** Opening Records for this exercise block **

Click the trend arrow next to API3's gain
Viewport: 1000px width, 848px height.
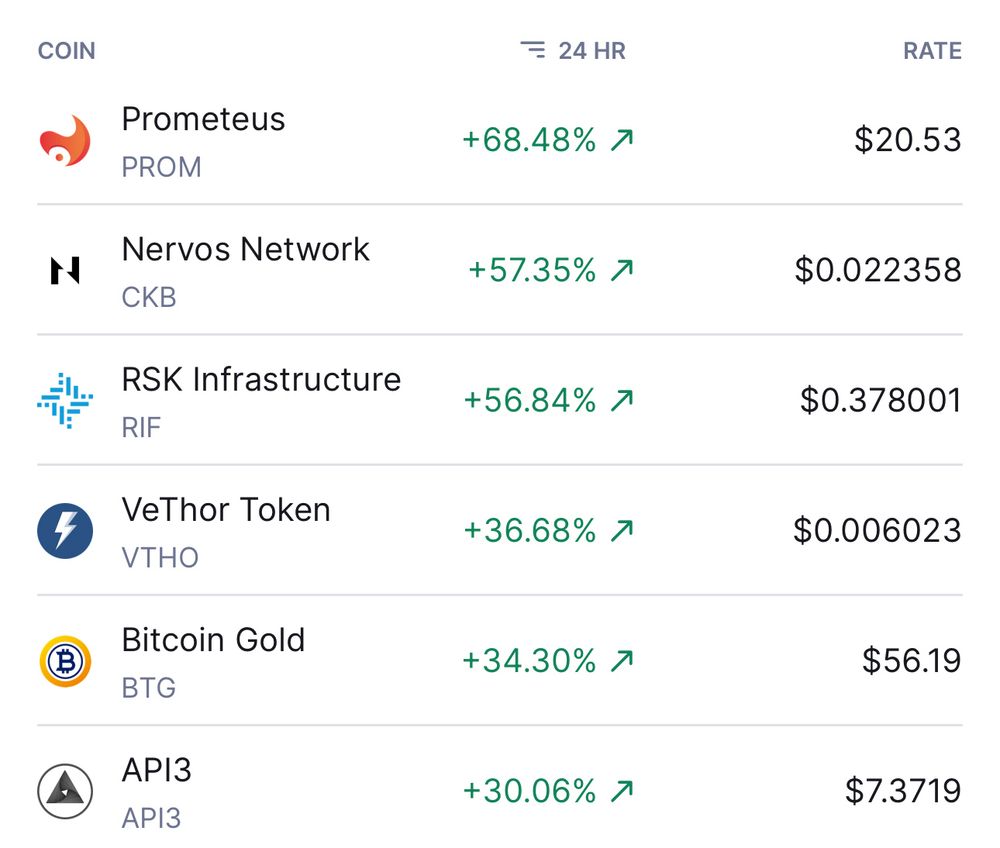click(x=621, y=790)
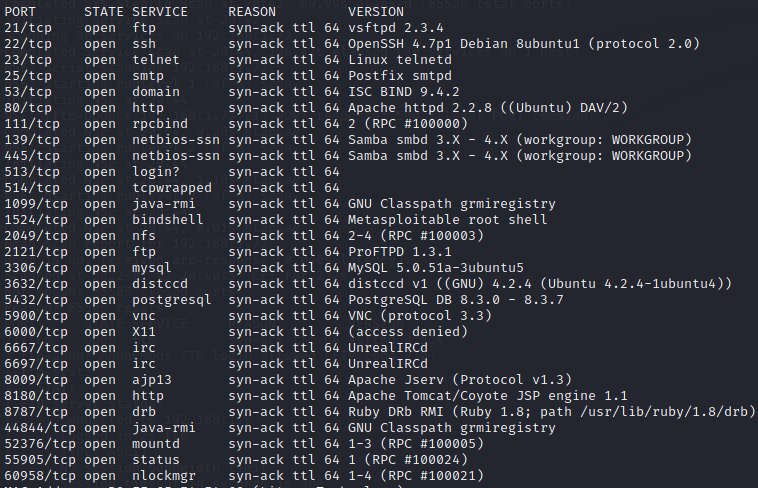Click the rpcbind service name
758x488 pixels.
coord(160,123)
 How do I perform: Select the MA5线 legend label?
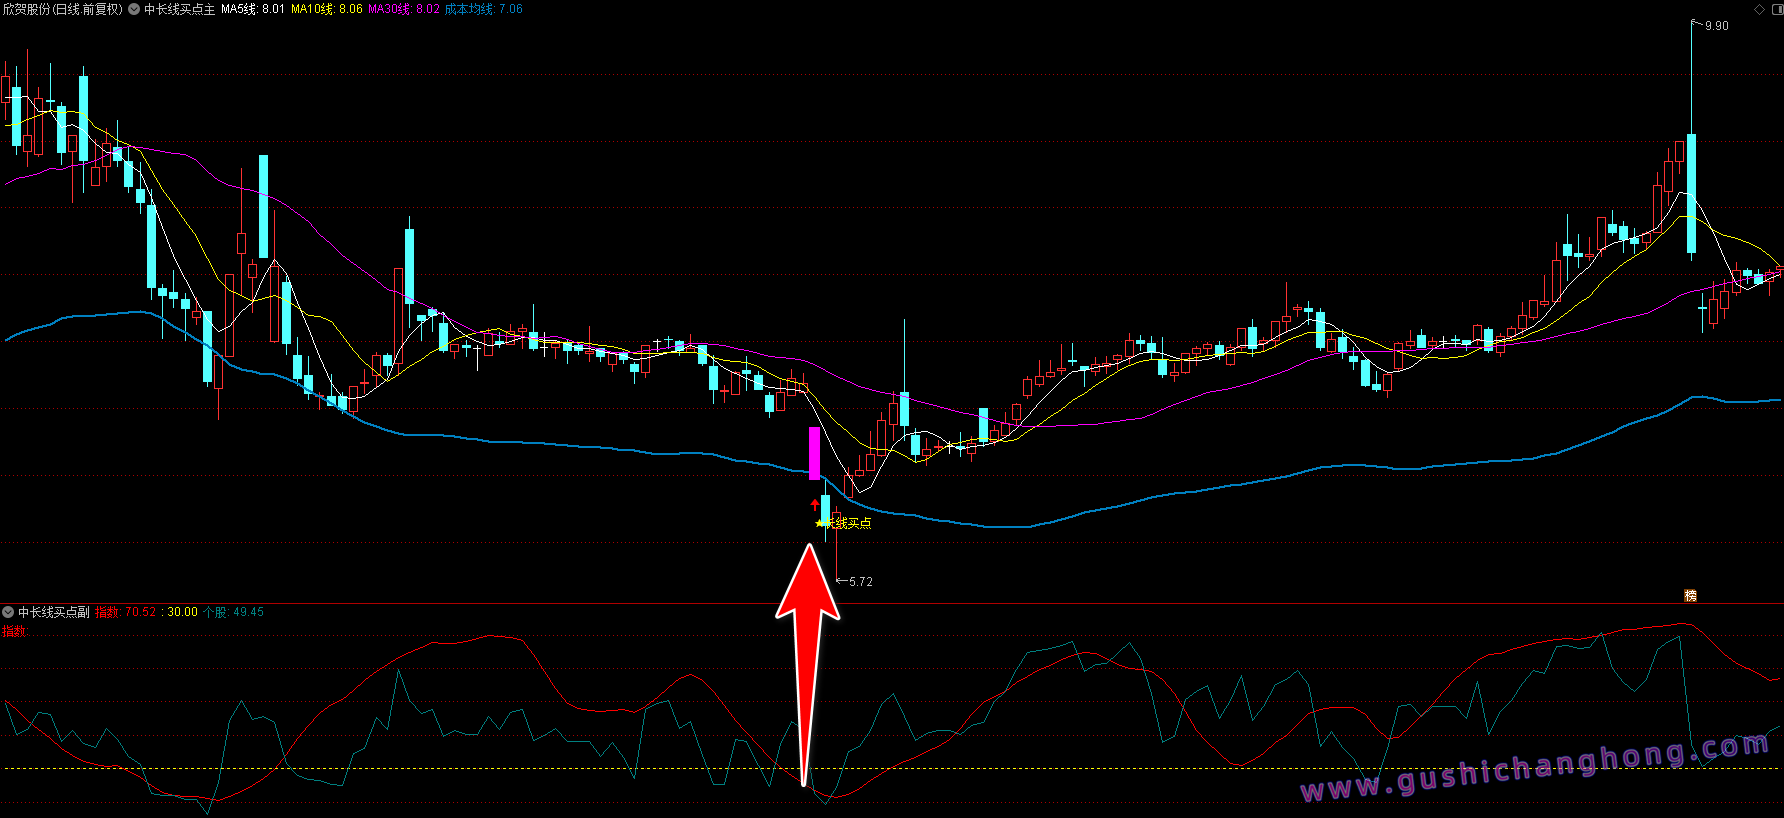pos(252,9)
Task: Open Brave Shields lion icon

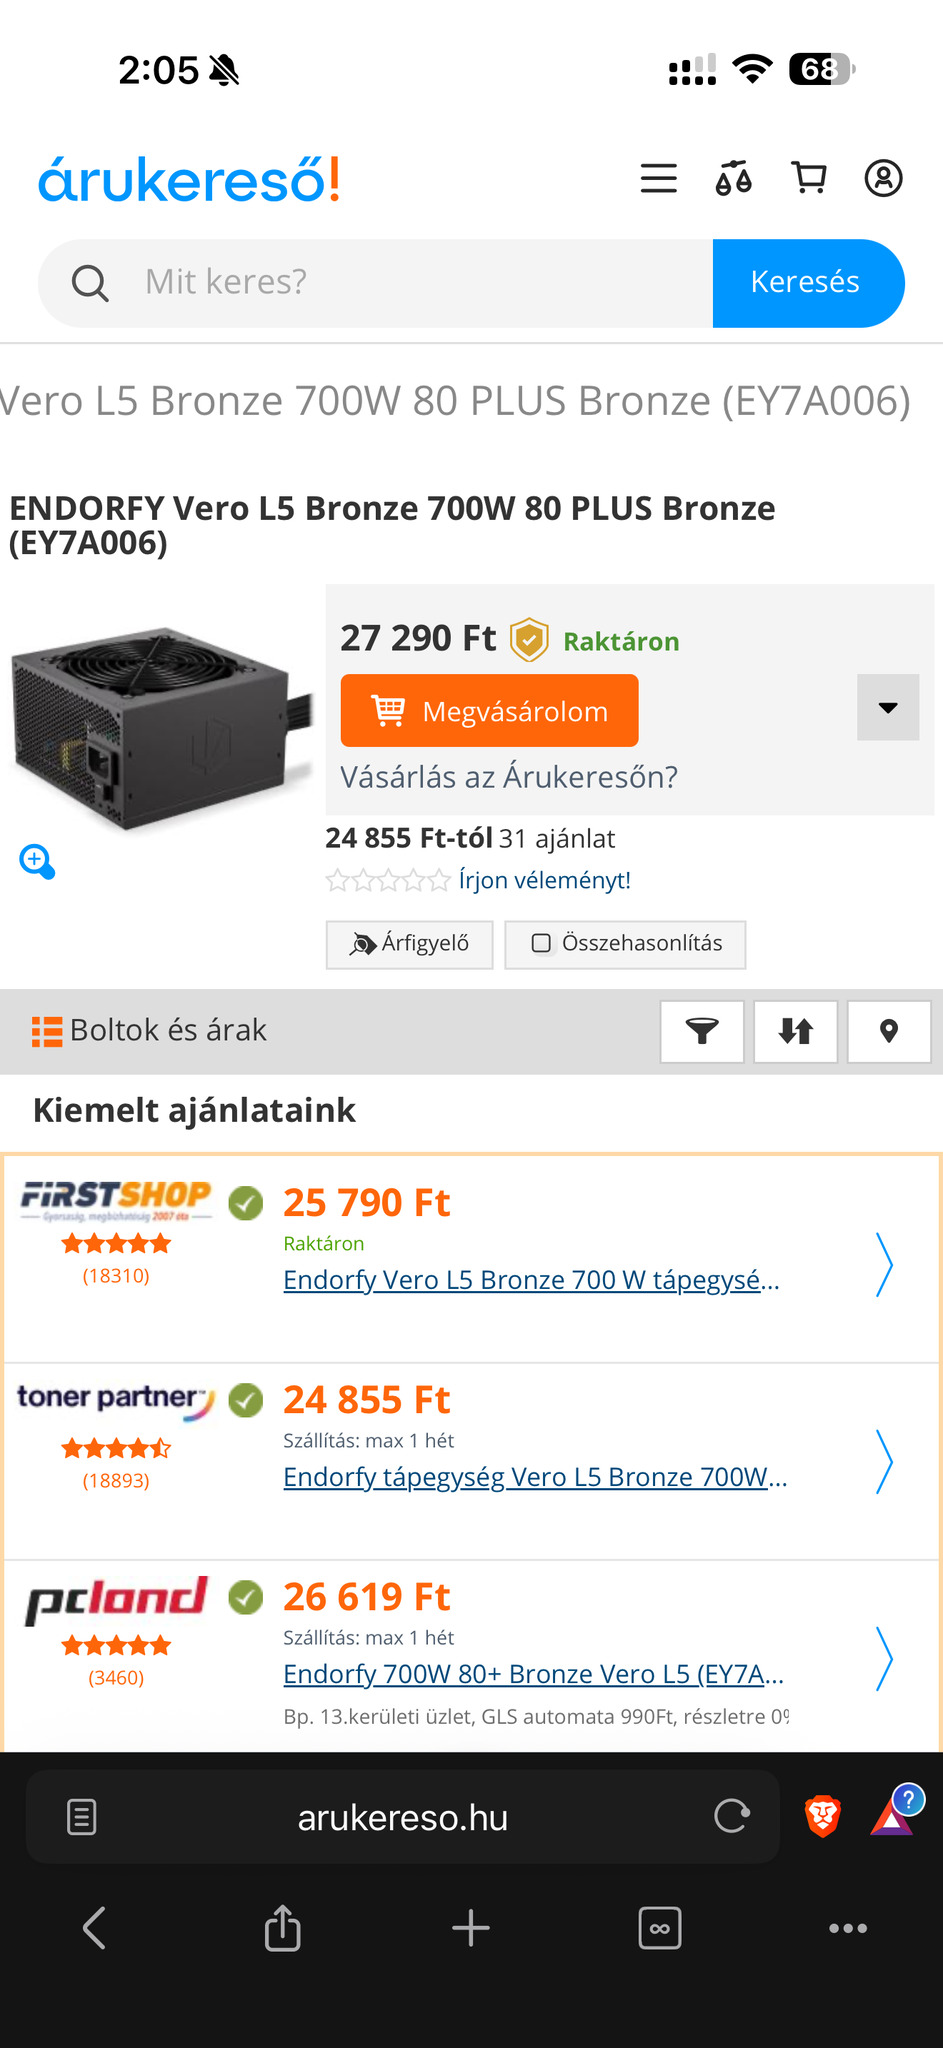Action: [822, 1816]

** Closing Records for this exercise block **

- Work order: Once the images are removed, print the remaining data exactly as it appears above.

- Expected output:
Click the trend arrow next to API3's gain
Viewport: 1000px width, 848px height.
click(x=621, y=790)
Click the rpcbind service name
758x488 pixels.
coord(160,123)
 How do I perform: Select the MA5线 legend label?
pos(252,9)
Task: Open Brave Shields lion icon

Action: [822, 1816]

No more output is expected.